The PollBox User Control

This control has two functions:

  1. If it detects that the user has not voted for the question yet, the control will present a list of radio buttons with the various response options, and a Vote button.

  2. If it detects that the current user has already voted, instead of displaying the radio buttons it displays the results. It will show the percentage of votes for each option, both as a number and graphically, as a colored bar. This will also happen if the poll being shown were archived.

In both cases the control can optionally show header text and a link at the bottom that points to the archive page. This method of changing behavior based on whether the user has already voted is elegant, doesn't need an additional window, and intelligently hides the radio buttons if the user can't vote. The control's properties, which enable us to customize its appearance and behavior, are shown in the following table.




The ID of the poll to display in the poll box. If no ID is specified, or if it is explicitly set to -1, the poll with the IsCurrent field set to 1 will be used.

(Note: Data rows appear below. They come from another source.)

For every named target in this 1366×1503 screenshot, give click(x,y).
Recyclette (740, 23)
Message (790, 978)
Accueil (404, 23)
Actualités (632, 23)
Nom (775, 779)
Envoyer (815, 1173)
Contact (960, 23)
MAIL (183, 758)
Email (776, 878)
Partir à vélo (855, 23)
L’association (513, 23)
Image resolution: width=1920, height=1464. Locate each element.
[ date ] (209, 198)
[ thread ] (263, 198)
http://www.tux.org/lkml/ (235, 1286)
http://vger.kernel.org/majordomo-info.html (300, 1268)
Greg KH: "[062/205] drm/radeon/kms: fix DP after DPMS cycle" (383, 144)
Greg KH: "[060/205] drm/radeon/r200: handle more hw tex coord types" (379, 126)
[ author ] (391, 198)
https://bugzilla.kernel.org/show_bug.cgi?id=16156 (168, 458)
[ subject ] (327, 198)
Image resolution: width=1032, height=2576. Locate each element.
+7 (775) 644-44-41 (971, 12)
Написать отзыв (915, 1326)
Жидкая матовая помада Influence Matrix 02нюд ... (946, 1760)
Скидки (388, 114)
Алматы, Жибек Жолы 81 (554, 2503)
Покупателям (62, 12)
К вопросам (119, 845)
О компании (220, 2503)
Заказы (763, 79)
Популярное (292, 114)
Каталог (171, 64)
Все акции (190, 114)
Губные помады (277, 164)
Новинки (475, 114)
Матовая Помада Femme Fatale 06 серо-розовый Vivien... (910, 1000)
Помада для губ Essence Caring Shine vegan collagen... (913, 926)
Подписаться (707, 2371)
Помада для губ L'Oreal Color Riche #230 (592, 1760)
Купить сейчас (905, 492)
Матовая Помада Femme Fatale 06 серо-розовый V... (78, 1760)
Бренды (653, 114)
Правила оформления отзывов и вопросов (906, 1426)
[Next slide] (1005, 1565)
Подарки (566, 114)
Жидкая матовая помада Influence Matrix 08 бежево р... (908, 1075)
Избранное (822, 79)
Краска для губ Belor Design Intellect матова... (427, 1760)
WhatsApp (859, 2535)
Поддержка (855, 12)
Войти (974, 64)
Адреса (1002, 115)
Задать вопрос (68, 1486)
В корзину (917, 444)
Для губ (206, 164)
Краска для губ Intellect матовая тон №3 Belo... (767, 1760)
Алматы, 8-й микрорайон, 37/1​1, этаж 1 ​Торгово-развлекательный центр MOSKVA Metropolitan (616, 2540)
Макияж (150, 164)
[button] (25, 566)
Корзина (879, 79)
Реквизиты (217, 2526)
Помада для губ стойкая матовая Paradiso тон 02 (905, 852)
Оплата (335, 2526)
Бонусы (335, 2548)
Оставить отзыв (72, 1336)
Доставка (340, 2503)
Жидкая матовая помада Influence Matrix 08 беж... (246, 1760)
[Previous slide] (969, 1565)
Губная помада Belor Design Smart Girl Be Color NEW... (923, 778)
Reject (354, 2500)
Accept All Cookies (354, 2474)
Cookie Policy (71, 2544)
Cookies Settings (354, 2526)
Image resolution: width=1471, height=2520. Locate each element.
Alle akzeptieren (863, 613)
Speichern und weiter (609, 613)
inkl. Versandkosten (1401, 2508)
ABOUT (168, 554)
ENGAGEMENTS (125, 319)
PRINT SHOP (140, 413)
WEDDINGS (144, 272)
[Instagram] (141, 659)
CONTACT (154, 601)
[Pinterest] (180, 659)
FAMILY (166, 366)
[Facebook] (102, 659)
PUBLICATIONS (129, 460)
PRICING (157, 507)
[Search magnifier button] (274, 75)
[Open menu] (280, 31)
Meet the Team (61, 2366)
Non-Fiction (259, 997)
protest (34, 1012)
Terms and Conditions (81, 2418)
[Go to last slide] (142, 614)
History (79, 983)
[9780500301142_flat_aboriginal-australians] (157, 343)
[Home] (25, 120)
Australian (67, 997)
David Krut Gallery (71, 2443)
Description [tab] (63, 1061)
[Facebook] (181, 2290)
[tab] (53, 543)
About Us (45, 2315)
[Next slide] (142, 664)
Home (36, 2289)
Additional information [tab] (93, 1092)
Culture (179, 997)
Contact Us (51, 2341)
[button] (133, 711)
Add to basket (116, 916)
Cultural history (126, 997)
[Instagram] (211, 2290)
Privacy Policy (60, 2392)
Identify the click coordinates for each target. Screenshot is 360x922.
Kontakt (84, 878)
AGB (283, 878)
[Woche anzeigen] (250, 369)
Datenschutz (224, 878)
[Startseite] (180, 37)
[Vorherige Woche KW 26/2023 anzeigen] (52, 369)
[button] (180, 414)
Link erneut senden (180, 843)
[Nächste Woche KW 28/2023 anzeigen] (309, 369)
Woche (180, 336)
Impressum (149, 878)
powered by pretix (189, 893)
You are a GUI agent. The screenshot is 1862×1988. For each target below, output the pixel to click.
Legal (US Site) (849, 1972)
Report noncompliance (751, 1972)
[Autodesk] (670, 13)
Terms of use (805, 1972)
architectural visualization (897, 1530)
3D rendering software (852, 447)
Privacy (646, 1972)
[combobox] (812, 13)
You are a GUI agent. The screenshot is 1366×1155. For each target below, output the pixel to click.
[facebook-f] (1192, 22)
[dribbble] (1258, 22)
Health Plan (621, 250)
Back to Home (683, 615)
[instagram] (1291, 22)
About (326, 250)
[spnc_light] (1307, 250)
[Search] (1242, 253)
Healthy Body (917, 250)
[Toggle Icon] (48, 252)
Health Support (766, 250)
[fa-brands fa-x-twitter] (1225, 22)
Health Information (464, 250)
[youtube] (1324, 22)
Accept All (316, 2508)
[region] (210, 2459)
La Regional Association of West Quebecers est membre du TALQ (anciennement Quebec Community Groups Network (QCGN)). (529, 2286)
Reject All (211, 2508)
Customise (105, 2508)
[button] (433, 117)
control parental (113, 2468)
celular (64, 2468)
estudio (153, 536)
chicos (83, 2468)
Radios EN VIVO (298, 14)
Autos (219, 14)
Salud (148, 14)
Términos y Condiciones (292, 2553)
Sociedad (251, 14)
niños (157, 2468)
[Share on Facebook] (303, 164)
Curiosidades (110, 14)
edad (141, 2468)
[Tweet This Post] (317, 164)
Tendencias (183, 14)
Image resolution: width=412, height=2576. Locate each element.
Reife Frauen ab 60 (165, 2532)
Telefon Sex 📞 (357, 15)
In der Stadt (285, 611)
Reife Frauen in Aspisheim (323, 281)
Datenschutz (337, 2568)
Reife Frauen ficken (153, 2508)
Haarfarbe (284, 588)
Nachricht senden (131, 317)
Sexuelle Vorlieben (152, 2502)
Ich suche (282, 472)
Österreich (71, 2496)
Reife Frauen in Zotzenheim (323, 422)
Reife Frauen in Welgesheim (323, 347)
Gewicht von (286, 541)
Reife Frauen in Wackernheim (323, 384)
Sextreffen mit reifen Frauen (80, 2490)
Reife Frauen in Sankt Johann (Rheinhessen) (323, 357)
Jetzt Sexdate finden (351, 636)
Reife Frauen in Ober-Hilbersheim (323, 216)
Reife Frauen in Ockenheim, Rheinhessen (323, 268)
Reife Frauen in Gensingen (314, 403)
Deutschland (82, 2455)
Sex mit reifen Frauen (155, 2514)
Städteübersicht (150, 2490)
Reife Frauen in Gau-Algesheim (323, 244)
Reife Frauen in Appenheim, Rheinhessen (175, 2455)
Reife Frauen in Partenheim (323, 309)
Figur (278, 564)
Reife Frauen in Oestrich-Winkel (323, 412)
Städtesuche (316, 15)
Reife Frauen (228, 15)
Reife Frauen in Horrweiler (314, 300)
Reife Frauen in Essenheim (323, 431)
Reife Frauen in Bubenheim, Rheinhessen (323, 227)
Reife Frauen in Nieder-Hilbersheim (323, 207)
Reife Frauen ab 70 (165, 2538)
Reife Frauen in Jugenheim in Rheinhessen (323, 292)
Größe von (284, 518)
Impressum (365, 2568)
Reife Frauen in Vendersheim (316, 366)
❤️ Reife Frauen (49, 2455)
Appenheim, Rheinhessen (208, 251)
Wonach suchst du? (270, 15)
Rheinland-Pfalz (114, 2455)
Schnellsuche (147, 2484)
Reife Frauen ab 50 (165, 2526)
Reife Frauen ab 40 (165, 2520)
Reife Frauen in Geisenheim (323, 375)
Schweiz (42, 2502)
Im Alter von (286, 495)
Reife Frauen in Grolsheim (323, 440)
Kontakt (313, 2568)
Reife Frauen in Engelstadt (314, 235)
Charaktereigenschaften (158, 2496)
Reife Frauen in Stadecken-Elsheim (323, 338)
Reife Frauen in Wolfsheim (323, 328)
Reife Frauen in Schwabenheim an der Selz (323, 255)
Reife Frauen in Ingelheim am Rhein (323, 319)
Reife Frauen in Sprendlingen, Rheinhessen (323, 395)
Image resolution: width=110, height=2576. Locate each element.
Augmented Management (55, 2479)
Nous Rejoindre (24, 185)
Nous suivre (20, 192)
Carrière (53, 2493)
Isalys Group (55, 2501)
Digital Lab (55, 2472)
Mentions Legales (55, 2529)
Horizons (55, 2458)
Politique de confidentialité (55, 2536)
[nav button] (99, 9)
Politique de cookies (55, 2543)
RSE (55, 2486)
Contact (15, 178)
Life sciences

The text for the control's header bar


Specifies whether the control's header bar is visible


Specifies whether the poll's question is visible


Specifies whether the control shows a link at the bottom of the control pointing to the poll's Archive page

When you add this control to a page, you will normally configure it to show the header, the question, and the link to the archive page. If, however, you have multiple polls on the page, you may want to show the link to the archive in just one poll box, maybe the one with the poll marked as the current default. The control will also be used in the archive page itself, to show the results of the old polls (the second mode described previously): In this case the question text will be shown by some other control that lists the polls, and thus the PollBox control will have the ShowHeader, ShowQuestion, and ShowArchiveLink properties set to false.